I owe a month's back rent.
I owe fifty dollars a moth for my red Mercedes.
If I wasn't in the red already, I would something to become so.

Red Painting No. 5


a typewritten sheet from early 1978--Red Painting No. 5 is the painting destroyed at the SF Art Institute New Wave Show mentioned in another entry. Some nights I typed my journal entries, thinking the speed of the typewriter helped me think, captured better the thoughts rushing fast through my brain. The clack of the keys echoing the emerging electro-punk/post punk of the Screamers and the French punk band Metal Urbain. I write of wanting a rhythm machine, a percussion box. Screamers drummer K.K. played a drum set and ran a rhythm machine, kicking me fast in the face. Sound was the new visual art.
"If I wasn't in the red already, I would buy something to become so," and how true that is.

Friday, January 21, 2011

Note from 1978 journal about all the bands forming



July 7, 1978 (1:30 a.m.) "Now, in the immediate future, I will be needing to practice, the band is on the way. Three, no four, bands, I know of on the way in SF: IUD, Sportswear, Dead Kennedys, and Joy’s band, who at least have a place to play/practice. The Offs seem almost big-time, with offers to play LA and Cleveland."

Friday, January 7, 2011

Catching myself falling from a skateboard

a performance in which I tried to time myself falling off a skateboard to the ten-seconds of the Polaroid self-timer. I set the timer by rotating a plunger that would methodically wind back before plunging down to push the Polaroid One-step shutter button. The camera is propped on a step of a wooden step-ladder, facing the wall with my 45-rpm phono player, with the Stranglers' cover of the Burt Bacharach/Hal David classic "Walk on By" grinding out.
The piece began with me in an angry state, pissed off and probably piss drunk. I played X-Ray Spex "Identity" while changing into my performance clothes--grey tights beneath my jeans and red t-shirt. [News of the death of Poly Styrene come on the day I update this entry: http://www.spinner.com/2011/04/26/poly-styrene-dead/]

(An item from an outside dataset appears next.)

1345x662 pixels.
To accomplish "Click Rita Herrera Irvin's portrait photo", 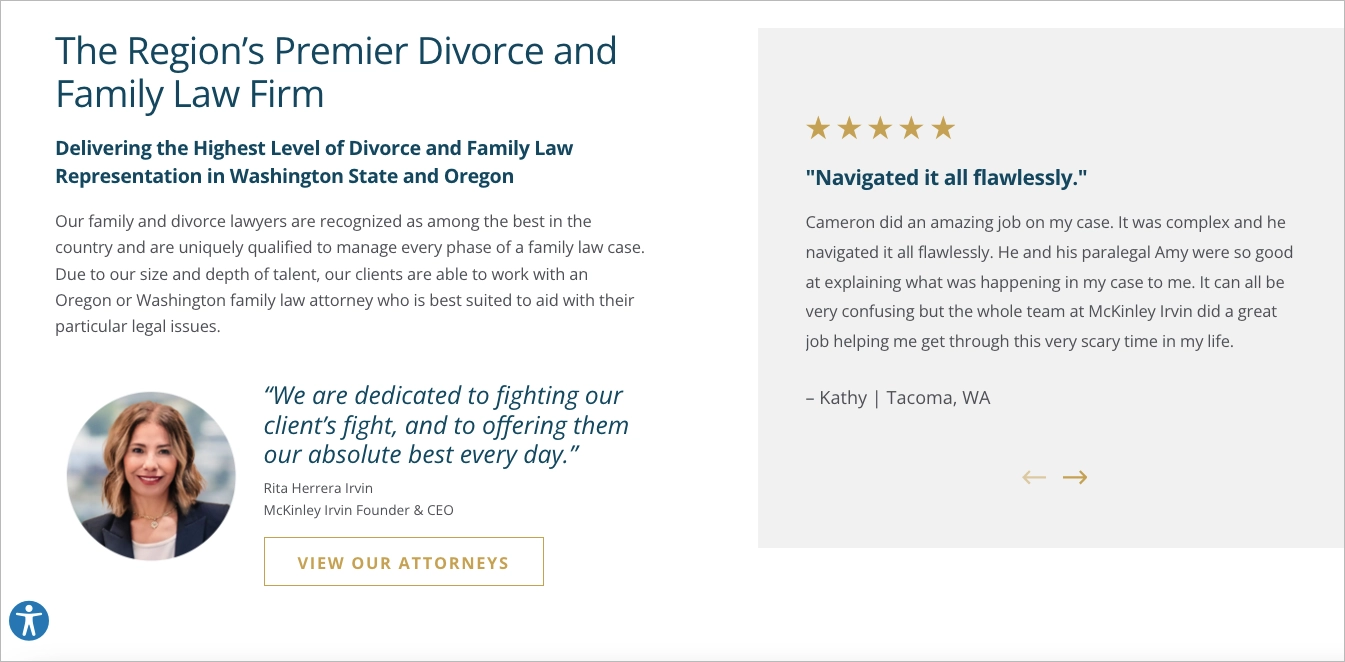I will pos(151,476).
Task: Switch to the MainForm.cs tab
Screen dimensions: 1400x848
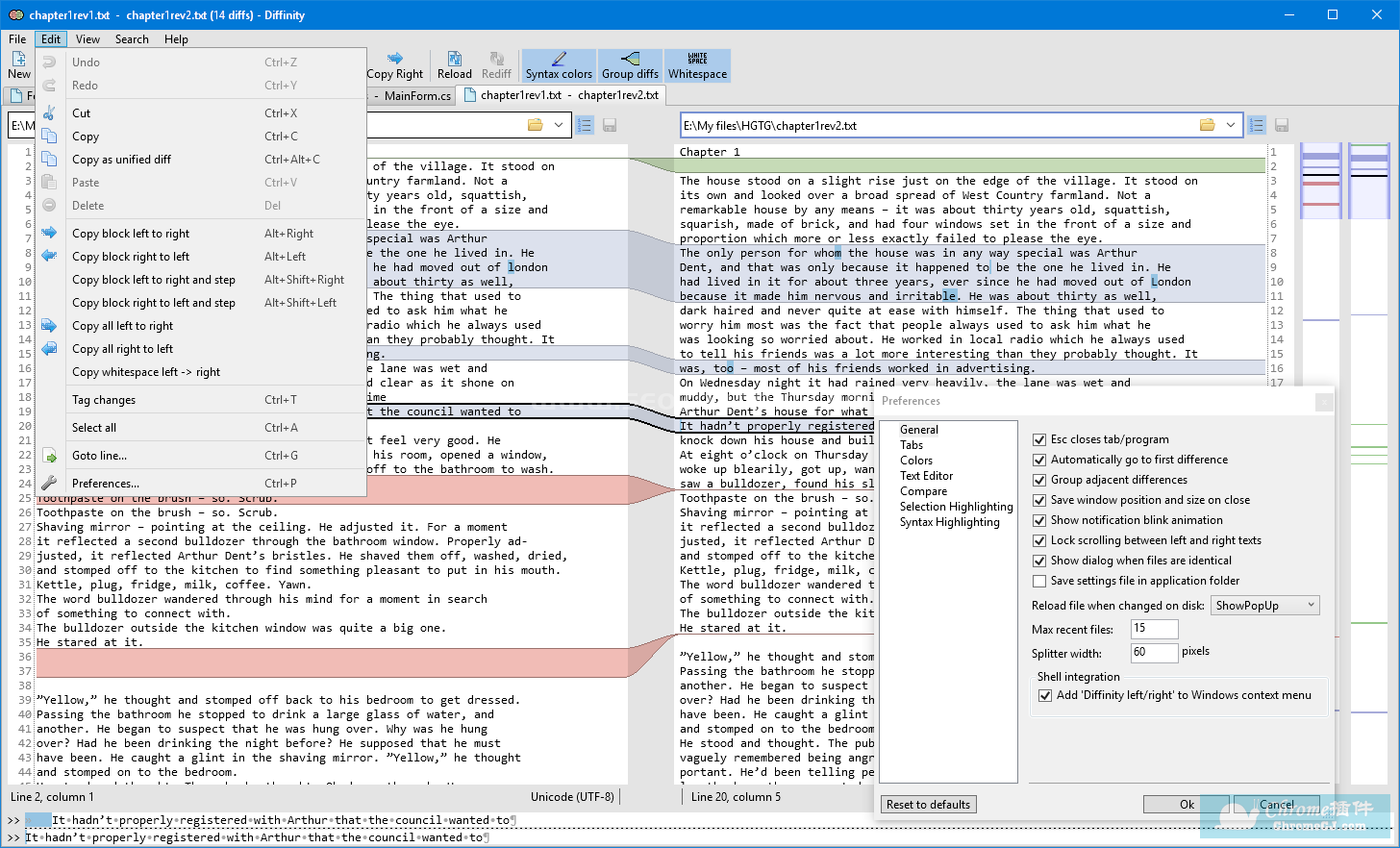Action: click(x=416, y=95)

On the wall are a poster from New York post headline about the Son of Sam, an Itek photo enlargement of a self-portrait in center, and a grid of previously taken Polaroid self portraits on the right side of the wall. Of the five photos I have documenting the performance, three of the five show the same wall as two of the pics here.

Thursday, January 6, 2011



"I've been trying to invent characters, someone else who could speak my lines.
Not that they could say them any better, but that you would accept them, my words, more readily. Coming from me, they sound didactic. Coming from an invented character, the words and the character seem to strike more chords."